Figure A: Shadow length s and object height h

A simple application of the intercept theorem in elementary geometry is to determine the height of a tree by measuring the shadow length. According to Fig. A the shadow length \(s_1\) and the height \(h_1\) of a man-made object such as an overhead line tower were measured on the ground. If the lenght of a tree's shadow \(h_2\) is determined at the same time of the day we are able to compute \(h_2=s_2*\frac{h_1}{s_1}\).

We may also use trigonometry if we know the sun elevation \(\alpha\). The height of a tree is then computed \(h_2=s_2*\tan \alpha\).

Digitizing shadow length and measuring sun azimuth in digital orthophotos

Figure B: Overhead line tower (220 kV)
Figure C: Digitized shadow length and measured azimuth of an overhead line tower

Load and display German Geoadata using QGIS 2.10 following the Exercise: Displaying German Geobasis data (GBD) or load the saved project file .\GBData\display_gbd.qgs where the project coordinate reference system (CRS) is set to ETRS89/UTM32N (EPSG:25832).

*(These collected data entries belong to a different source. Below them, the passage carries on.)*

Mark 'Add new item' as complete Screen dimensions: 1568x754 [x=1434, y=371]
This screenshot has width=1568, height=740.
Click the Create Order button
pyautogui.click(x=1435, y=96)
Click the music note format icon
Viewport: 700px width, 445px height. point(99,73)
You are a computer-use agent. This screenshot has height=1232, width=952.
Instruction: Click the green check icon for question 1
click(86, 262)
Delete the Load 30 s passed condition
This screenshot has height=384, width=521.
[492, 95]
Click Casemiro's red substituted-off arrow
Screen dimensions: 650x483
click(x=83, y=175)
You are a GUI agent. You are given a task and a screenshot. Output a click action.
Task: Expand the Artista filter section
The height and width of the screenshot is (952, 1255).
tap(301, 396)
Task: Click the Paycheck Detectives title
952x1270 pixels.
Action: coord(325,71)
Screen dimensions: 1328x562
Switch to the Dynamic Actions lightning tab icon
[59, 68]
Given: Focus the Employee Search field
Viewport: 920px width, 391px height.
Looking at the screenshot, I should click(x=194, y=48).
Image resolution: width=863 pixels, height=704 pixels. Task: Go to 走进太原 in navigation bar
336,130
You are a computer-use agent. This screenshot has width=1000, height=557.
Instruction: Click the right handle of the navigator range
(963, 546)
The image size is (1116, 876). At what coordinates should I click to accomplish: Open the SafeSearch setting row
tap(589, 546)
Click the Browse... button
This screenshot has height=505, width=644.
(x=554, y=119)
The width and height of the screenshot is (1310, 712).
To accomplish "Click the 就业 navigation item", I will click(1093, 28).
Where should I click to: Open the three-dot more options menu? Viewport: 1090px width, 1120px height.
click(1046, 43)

  1. Create a new shapefile layer
    1. Select Layer --> New --> New Shapefile Layer.
      • As layer type, select Line. Click the Specify CRS button and select ETRS89/UTM32N (EPSG:25832).
      • To add an attibute:
        • For the attribute's name type Class into the Name field of the New attribute section.
        • Select Whole number as data type.
        • Confirm with Add to attributes list.
        • Confirm with OK and enter path and name (e.g. measure_shadow_length.shp) in the following menu.
    2. Zoom in to the overhead line tower 220kV shown in Fig. A. Click Add feature QGIS 2.0 AddLine.png to start digitizing. Simply click at first on the top of the shadow of the tower second add another node in the center of the base of the tower (Fig. B). Finish the line geometry by right-clicking and entering the attributes in the appearing window (just use an increasing number for the ID, and Class = 1 in case of a man-made object).
    3. Change the display style of the new line. Select the shapefile in the Layers window. Layer --> Properties --> Style --> Single Symbol. Click on "Simple line" and change the Color according to your preferences and increae the Pen width to 0.5.
    4. Do not forget to save your changes by clicking again the Toggle editing button QGIS 2.0 Edit.png! Confirm Save to stop editing and save the changes permanently.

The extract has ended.